Salt Lake City, UT
Skyline High School
Michael Zhao knew he wanted to major in math after attending the Canada/USA MathCamp after the 11th and 12th grades in high school. He remembers feeling a similar electrifying feeling during an extra-curricular reading course that was part of his Honors College education. Michael had this “ah-ha” moment while reading Andre Weil’s Basic Number Theory and seeing a classification result whose proof synthesized ideas from what he had thought were totally disparate branches of mathematics. The excitement of that moment struck him as evidence that he was majoring in what he loved. Passion, he thought, should drive learning. He came to see passion as the catalyst for dedication, and dedication as the driver for success. This definition of success exceeds title or salary: for Michael, the pursuit of passion is also the pursuit of the self.

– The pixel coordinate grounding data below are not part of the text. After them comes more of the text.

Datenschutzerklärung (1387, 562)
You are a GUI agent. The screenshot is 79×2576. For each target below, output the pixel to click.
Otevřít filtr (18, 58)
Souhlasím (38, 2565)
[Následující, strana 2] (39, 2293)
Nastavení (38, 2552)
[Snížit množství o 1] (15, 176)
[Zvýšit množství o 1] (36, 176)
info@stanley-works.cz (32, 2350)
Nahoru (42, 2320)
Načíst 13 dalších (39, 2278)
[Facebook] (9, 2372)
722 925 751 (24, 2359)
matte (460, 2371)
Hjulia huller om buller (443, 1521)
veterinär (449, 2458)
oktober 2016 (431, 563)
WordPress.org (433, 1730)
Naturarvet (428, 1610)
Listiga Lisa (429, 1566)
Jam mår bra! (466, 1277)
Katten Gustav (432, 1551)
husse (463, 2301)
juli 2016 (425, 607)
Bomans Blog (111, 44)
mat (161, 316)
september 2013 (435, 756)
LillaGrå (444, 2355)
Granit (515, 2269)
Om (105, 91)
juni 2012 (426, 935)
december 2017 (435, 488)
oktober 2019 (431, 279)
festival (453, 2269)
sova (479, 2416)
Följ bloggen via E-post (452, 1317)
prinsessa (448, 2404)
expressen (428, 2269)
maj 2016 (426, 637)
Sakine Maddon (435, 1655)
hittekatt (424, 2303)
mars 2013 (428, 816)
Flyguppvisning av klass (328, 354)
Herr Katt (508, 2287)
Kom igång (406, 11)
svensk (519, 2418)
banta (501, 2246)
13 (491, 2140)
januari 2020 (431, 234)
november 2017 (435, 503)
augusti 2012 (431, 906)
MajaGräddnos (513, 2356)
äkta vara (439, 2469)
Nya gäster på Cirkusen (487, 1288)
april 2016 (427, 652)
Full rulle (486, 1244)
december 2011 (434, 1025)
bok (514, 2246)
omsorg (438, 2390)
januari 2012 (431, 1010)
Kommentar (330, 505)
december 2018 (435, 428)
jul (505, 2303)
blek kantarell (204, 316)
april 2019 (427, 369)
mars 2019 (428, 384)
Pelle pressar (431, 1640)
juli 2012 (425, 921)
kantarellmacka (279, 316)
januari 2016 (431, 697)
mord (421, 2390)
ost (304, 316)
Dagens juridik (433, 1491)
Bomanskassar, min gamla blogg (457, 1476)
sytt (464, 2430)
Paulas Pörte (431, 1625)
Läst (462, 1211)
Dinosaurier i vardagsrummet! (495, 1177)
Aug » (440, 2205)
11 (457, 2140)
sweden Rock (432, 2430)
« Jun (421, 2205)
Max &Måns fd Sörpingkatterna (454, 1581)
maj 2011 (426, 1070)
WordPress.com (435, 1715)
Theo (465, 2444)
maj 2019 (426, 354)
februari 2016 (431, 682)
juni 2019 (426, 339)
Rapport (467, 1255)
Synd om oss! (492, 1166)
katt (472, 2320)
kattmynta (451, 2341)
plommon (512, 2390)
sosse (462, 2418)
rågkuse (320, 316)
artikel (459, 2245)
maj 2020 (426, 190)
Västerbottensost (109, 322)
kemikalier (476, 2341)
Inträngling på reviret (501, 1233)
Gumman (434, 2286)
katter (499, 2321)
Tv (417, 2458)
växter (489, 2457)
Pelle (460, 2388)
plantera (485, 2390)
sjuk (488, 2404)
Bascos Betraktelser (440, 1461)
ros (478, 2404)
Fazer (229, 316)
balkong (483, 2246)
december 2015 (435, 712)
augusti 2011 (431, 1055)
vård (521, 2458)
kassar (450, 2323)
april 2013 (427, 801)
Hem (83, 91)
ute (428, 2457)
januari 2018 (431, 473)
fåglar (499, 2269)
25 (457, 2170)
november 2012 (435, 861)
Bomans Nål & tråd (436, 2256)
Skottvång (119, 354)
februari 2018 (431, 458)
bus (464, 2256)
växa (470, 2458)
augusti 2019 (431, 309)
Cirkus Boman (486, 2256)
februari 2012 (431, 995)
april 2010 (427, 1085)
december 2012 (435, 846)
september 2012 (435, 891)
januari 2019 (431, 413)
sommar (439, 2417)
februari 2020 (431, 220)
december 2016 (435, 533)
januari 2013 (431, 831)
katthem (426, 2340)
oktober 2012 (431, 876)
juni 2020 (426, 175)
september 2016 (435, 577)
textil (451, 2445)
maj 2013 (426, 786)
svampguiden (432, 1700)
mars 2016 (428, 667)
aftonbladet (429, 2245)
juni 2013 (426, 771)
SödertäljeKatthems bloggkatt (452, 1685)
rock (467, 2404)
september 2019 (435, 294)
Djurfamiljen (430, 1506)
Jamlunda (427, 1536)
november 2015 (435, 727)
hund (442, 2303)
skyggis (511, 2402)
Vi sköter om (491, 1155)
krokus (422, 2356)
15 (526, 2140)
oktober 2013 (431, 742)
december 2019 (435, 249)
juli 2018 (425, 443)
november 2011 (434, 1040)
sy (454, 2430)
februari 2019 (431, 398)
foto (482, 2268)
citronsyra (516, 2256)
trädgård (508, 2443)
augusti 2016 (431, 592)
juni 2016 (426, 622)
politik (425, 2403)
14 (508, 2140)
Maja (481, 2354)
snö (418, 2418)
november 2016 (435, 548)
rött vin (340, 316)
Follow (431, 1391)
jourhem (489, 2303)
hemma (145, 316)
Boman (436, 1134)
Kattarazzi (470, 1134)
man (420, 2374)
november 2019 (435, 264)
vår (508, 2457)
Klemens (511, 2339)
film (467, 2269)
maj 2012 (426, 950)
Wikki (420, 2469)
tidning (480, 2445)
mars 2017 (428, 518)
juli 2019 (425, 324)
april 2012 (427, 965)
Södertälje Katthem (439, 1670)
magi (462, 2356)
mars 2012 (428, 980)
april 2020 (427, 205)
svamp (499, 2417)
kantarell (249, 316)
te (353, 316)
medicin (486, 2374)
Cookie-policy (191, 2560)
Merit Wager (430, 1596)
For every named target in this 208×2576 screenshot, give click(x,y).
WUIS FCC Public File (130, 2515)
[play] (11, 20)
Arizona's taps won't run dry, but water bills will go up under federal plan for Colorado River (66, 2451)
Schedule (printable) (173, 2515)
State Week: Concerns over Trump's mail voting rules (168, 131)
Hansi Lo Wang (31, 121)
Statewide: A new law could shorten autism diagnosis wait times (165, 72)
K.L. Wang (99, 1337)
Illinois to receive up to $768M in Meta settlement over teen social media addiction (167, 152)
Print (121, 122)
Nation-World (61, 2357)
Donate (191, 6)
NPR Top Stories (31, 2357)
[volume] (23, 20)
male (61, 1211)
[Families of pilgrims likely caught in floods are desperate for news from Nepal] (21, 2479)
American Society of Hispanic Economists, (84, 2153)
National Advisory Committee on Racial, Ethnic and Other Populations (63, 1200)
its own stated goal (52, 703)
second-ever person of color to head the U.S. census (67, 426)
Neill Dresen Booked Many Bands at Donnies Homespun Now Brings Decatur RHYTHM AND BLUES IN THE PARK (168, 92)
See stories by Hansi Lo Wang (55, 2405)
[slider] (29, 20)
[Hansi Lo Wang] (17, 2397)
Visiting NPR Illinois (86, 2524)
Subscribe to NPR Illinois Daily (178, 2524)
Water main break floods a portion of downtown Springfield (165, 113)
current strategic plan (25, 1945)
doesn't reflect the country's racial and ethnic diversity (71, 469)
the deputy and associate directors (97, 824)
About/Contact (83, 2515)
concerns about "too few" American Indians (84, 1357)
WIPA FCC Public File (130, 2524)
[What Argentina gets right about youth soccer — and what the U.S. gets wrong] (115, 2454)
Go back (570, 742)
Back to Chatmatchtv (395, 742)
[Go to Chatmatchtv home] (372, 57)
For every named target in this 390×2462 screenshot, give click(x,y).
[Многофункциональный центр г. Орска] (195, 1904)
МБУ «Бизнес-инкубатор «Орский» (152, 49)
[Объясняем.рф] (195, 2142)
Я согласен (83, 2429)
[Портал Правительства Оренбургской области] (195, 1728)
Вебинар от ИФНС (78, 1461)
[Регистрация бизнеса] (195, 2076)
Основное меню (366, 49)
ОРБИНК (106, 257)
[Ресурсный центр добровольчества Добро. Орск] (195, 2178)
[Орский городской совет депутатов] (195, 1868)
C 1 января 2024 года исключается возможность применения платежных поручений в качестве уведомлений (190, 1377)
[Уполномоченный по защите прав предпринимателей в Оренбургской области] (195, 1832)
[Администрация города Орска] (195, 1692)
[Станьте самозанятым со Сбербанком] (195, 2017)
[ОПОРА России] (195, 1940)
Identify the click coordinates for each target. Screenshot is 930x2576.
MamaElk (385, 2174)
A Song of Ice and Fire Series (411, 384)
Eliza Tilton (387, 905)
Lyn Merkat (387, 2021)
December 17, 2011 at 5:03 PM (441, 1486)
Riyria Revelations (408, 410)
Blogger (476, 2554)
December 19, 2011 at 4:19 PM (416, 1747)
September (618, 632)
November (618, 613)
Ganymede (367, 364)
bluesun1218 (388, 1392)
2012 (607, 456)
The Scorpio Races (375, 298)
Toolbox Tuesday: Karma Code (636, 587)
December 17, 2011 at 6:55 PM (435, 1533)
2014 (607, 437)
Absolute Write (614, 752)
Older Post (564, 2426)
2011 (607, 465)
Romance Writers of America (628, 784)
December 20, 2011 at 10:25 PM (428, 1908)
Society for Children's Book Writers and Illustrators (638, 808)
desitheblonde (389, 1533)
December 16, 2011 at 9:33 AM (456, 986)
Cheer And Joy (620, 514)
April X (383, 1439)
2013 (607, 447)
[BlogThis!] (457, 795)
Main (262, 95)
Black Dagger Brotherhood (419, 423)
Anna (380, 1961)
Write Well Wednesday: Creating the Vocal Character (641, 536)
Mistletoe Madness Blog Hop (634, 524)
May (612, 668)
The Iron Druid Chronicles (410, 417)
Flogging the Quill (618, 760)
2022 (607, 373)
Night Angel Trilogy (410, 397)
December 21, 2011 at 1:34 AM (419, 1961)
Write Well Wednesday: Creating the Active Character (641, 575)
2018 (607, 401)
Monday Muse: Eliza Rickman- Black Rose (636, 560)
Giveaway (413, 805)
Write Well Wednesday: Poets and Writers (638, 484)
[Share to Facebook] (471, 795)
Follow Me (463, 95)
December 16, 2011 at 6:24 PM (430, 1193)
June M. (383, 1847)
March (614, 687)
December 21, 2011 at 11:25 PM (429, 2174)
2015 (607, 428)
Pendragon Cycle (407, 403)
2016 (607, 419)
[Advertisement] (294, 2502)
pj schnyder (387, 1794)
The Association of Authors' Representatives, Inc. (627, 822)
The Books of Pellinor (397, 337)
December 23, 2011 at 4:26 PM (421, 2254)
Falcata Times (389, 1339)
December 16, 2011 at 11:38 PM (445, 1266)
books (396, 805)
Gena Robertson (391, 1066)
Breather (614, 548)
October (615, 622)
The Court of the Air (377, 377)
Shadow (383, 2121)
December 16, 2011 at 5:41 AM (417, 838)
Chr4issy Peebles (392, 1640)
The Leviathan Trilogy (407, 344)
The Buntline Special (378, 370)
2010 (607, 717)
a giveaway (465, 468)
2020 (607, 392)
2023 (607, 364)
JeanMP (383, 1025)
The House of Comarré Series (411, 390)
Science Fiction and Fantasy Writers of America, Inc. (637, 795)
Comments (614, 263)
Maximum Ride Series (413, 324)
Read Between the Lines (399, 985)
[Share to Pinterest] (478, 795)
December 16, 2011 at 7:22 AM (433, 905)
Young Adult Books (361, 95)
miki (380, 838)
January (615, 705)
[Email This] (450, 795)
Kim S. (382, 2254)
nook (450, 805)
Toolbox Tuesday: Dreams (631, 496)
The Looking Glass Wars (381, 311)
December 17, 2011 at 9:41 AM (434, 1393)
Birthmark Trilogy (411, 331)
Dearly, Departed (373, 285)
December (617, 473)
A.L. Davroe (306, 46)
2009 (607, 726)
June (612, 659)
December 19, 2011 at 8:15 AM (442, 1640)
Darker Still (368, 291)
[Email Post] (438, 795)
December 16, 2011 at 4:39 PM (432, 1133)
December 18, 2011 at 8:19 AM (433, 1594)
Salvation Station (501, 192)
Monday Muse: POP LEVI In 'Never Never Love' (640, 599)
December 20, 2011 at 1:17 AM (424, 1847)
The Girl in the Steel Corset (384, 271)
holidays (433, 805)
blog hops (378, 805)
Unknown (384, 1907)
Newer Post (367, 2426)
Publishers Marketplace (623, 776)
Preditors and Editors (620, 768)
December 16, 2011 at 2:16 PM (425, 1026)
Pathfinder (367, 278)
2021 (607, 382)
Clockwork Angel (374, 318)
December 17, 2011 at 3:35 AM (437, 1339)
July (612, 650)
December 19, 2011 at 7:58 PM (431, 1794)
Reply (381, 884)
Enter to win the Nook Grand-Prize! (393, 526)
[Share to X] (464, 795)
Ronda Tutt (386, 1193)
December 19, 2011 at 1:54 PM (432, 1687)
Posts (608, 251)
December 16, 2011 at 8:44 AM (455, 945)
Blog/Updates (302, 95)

Through this experience of “a beautiful mixture of ideas,” Michael remembers, “I understood what Stephen Gelbart described as the agony and ecstasy of modern number theory: that although the ‘promised rewards are great, the initiation process is forbidding’.”
Gelbart’s quote could stand in as metaphor for Michael’s entire time with the Honors College, in which he saw his hard work transform him into a more mature student with a greater awareness of the world around him and his trajectory in it. Michael graduated from the University of Utah in the spring of 2017 with a HBS in Mathematics. He will first attend the University of Cambridge for a Masters of Advanced Study in pure mathematics, and then Columbia University for a Ph.D. in mathematics. Michael hopes to continue on a path to university research after that, but he also plans to continue to build a broad knowledge of philosophy that began with Honors courses where he read Enlightenment philosophers, like Rousseau and Kant, and classical works like The Odyssey and Aeneid.
In fact, what first drew Michael to Honors wasn’t his passion for math, but his passion for philosophy and literature. He was intrigued by the breadth of study the Honors College offered—a place where he could read Thomas Aquinas and David Hume, while also studying Eastern philosophy and literature from texts like the Bhagavad Gita and the Daodejing. The solid foundation Michael received in Honors will continue to carry him forward, “I think the events of the past year have forced introspection onto many of us, and I believe philosophy is best suited to help us interpret the world, as technological innovations and scientific discoveries challenge traditional conceptions of ourselves, our relations to other members of society, and to the world.”